__Requirement__: No record may be left out; print them all verbatim.

__Records contained in a dataset__:
____

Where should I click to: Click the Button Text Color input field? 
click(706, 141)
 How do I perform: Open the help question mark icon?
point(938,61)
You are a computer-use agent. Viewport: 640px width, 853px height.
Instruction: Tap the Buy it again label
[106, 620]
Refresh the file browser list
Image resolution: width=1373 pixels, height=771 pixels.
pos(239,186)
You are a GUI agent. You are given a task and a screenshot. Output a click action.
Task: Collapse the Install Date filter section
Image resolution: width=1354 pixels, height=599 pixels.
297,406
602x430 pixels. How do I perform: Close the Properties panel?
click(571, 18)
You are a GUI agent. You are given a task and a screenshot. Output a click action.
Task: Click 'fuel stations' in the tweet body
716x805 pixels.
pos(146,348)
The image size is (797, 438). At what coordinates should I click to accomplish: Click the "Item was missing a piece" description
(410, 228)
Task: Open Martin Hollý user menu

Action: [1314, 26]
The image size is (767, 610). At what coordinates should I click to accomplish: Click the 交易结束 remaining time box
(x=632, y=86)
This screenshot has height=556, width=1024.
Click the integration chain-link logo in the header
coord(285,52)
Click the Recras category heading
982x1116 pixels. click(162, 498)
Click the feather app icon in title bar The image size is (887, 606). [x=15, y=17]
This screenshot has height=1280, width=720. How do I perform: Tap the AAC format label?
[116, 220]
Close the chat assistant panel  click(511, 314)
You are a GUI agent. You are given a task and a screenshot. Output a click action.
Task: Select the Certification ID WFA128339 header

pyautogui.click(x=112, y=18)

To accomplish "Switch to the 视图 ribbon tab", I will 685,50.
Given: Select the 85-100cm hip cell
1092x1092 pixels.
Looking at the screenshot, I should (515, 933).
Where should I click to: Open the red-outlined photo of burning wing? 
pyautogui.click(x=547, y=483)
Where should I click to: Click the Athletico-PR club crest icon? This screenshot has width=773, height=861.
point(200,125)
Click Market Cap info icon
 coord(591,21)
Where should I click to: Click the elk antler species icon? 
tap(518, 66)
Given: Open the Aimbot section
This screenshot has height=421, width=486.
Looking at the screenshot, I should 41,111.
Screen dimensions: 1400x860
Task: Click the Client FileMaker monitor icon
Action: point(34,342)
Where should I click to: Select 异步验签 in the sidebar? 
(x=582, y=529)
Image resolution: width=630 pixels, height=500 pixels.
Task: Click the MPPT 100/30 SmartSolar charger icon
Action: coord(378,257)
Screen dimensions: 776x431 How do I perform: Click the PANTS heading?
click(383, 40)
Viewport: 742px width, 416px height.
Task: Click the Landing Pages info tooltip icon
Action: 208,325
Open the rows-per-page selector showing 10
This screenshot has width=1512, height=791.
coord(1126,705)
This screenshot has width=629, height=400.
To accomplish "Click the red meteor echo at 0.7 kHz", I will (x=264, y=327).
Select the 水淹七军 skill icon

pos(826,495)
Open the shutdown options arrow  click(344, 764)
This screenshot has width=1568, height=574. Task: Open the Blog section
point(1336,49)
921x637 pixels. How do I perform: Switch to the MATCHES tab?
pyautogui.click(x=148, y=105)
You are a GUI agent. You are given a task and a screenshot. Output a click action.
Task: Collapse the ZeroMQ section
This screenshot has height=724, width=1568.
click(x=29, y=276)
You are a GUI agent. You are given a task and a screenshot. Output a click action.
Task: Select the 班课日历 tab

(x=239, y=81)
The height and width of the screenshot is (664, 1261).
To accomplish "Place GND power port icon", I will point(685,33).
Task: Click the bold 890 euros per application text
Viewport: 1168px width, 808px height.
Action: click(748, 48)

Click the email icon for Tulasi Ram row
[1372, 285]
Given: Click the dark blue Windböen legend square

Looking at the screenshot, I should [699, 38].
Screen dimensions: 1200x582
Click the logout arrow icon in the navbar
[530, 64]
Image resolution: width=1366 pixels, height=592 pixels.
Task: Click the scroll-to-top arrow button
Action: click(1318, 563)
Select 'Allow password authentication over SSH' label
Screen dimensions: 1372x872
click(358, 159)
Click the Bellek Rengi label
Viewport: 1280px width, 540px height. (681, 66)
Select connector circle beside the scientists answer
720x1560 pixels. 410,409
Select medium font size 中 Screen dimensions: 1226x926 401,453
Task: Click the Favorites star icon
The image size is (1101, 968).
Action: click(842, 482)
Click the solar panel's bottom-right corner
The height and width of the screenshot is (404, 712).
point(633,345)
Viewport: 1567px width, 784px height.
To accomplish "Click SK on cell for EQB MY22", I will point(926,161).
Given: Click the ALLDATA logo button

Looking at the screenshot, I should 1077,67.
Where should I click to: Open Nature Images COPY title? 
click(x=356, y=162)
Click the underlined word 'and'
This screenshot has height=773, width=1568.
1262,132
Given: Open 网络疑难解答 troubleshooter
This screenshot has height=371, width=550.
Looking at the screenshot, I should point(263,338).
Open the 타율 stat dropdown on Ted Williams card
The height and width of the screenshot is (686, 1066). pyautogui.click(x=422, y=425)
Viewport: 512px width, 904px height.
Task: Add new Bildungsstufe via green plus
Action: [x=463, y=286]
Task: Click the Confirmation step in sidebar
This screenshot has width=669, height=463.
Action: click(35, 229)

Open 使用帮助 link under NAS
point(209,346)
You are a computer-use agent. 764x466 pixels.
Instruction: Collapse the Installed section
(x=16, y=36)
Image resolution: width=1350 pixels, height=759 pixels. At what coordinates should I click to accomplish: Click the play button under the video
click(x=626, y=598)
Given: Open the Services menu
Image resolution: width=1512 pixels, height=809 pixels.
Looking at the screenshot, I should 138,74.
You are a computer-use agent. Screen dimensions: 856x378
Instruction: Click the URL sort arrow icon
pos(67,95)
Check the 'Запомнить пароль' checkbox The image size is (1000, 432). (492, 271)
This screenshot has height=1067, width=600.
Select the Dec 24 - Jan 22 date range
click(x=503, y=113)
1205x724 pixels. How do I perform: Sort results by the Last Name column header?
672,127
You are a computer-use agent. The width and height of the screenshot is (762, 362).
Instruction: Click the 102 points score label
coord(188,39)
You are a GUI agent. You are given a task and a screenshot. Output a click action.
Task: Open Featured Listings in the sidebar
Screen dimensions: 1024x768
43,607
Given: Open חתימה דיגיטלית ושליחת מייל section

____

__Written solution__:
Where should I click to: Click the Button Text Color input field? 
click(706, 141)
 How do I perform: Open the help question mark icon?
point(938,61)
You are a computer-use agent. Viewport: 640px width, 853px height.
Instruction: Tap the Buy it again label
[106, 620]
Refresh the file browser list
Image resolution: width=1373 pixels, height=771 pixels.
pos(239,186)
You are a GUI agent. You are given a task and a screenshot. Output a click action.
Task: Collapse the Install Date filter section
Image resolution: width=1354 pixels, height=599 pixels.
297,406
602x430 pixels. How do I perform: Close the Properties panel?
click(571, 18)
You are a GUI agent. You are given a task and a screenshot. Output a click action.
Task: Click 'fuel stations' in the tweet body
716x805 pixels.
pos(146,348)
The image size is (797, 438). At what coordinates should I click to accomplish: Click the "Item was missing a piece" description
(410, 228)
Task: Open Martin Hollý user menu

Action: [1314, 26]
The image size is (767, 610). At what coordinates should I click to accomplish: Click the 交易结束 remaining time box
(x=632, y=86)
This screenshot has height=556, width=1024.
Click the integration chain-link logo in the header
coord(285,52)
Click the Recras category heading
982x1116 pixels. click(162, 498)
Click the feather app icon in title bar The image size is (887, 606). [x=15, y=17]
This screenshot has height=1280, width=720. How do I perform: Tap the AAC format label?
[116, 220]
Close the chat assistant panel  click(511, 314)
You are a GUI agent. You are given a task and a screenshot. Output a click action.
Task: Select the Certification ID WFA128339 header

pyautogui.click(x=112, y=18)

To accomplish "Switch to the 视图 ribbon tab", I will 685,50.
Given: Select the 85-100cm hip cell
1092x1092 pixels.
Looking at the screenshot, I should (515, 933).
Where should I click to: Open the red-outlined photo of burning wing? 
pyautogui.click(x=547, y=483)
Where should I click to: Click the Athletico-PR club crest icon? This screenshot has width=773, height=861.
point(200,125)
Click Market Cap info icon
 coord(591,21)
Where should I click to: Click the elk antler species icon? 
tap(518, 66)
Given: Open the Aimbot section
This screenshot has height=421, width=486.
Looking at the screenshot, I should 41,111.
Screen dimensions: 1400x860
Task: Click the Client FileMaker monitor icon
Action: point(34,342)
Where should I click to: Select 异步验签 in the sidebar? 
(x=582, y=529)
Image resolution: width=630 pixels, height=500 pixels.
Task: Click the MPPT 100/30 SmartSolar charger icon
Action: coord(378,257)
Screen dimensions: 776x431 How do I perform: Click the PANTS heading?
click(383, 40)
Viewport: 742px width, 416px height.
Task: Click the Landing Pages info tooltip icon
Action: 208,325
Open the rows-per-page selector showing 10
This screenshot has width=1512, height=791.
coord(1126,705)
This screenshot has width=629, height=400.
To accomplish "Click the red meteor echo at 0.7 kHz", I will (x=264, y=327).
Select the 水淹七军 skill icon

pos(826,495)
Open the shutdown options arrow  click(344, 764)
This screenshot has width=1568, height=574. Task: Open the Blog section
point(1336,49)
921x637 pixels. How do I perform: Switch to the MATCHES tab?
pyautogui.click(x=148, y=105)
You are a GUI agent. You are given a task and a screenshot. Output a click action.
Task: Collapse the ZeroMQ section
This screenshot has height=724, width=1568.
click(x=29, y=276)
You are a GUI agent. You are given a task and a screenshot. Output a click action.
Task: Select the 班课日历 tab

(x=239, y=81)
The height and width of the screenshot is (664, 1261).
To accomplish "Place GND power port icon", I will point(685,33).
Task: Click the bold 890 euros per application text
Viewport: 1168px width, 808px height.
Action: click(748, 48)

Click the email icon for Tulasi Ram row
[1372, 285]
Given: Click the dark blue Windböen legend square

Looking at the screenshot, I should [699, 38].
Screen dimensions: 1200x582
Click the logout arrow icon in the navbar
[530, 64]
Image resolution: width=1366 pixels, height=592 pixels.
Task: Click the scroll-to-top arrow button
Action: click(1318, 563)
Select 'Allow password authentication over SSH' label
Screen dimensions: 1372x872
click(358, 159)
Click the Bellek Rengi label
Viewport: 1280px width, 540px height. (681, 66)
Select connector circle beside the scientists answer
720x1560 pixels. 410,409
Select medium font size 中 Screen dimensions: 1226x926 401,453
Task: Click the Favorites star icon
The image size is (1101, 968).
Action: click(842, 482)
Click the solar panel's bottom-right corner
The height and width of the screenshot is (404, 712).
point(633,345)
Viewport: 1567px width, 784px height.
To accomplish "Click SK on cell for EQB MY22", I will point(926,161).
Given: Click the ALLDATA logo button

Looking at the screenshot, I should 1077,67.
Where should I click to: Open Nature Images COPY title? 
click(x=356, y=162)
Click the underlined word 'and'
This screenshot has height=773, width=1568.
1262,132
Given: Open 网络疑难解答 troubleshooter
This screenshot has height=371, width=550.
Looking at the screenshot, I should point(263,338).
Open the 타율 stat dropdown on Ted Williams card
The height and width of the screenshot is (686, 1066). pyautogui.click(x=422, y=425)
Viewport: 512px width, 904px height.
Task: Add new Bildungsstufe via green plus
Action: [x=463, y=286]
Task: Click the Confirmation step in sidebar
This screenshot has width=669, height=463.
Action: click(35, 229)

Open 使用帮助 link under NAS
point(209,346)
You are a computer-use agent. 764x466 pixels.
Instruction: Collapse the Installed section
(x=16, y=36)
Image resolution: width=1350 pixels, height=759 pixels. At what coordinates should I click to accomplish: Click the play button under the video
click(x=626, y=598)
Given: Open the Services menu
Image resolution: width=1512 pixels, height=809 pixels.
Looking at the screenshot, I should 138,74.
You are a computer-use agent. Screen dimensions: 856x378
Instruction: Click the URL sort arrow icon
pos(67,95)
Check the 'Запомнить пароль' checkbox The image size is (1000, 432). (492, 271)
This screenshot has height=1067, width=600.
Select the Dec 24 - Jan 22 date range
click(x=503, y=113)
1205x724 pixels. How do I perform: Sort results by the Last Name column header?
672,127
You are a computer-use agent. The width and height of the screenshot is (762, 362).
Instruction: Click the 102 points score label
coord(188,39)
You are a GUI agent. You are given a task and a screenshot. Output a click action.
Task: Open Featured Listings in the sidebar
Screen dimensions: 1024x768
43,607
Given: Open חתימה דיגיטלית ושליחת מייל section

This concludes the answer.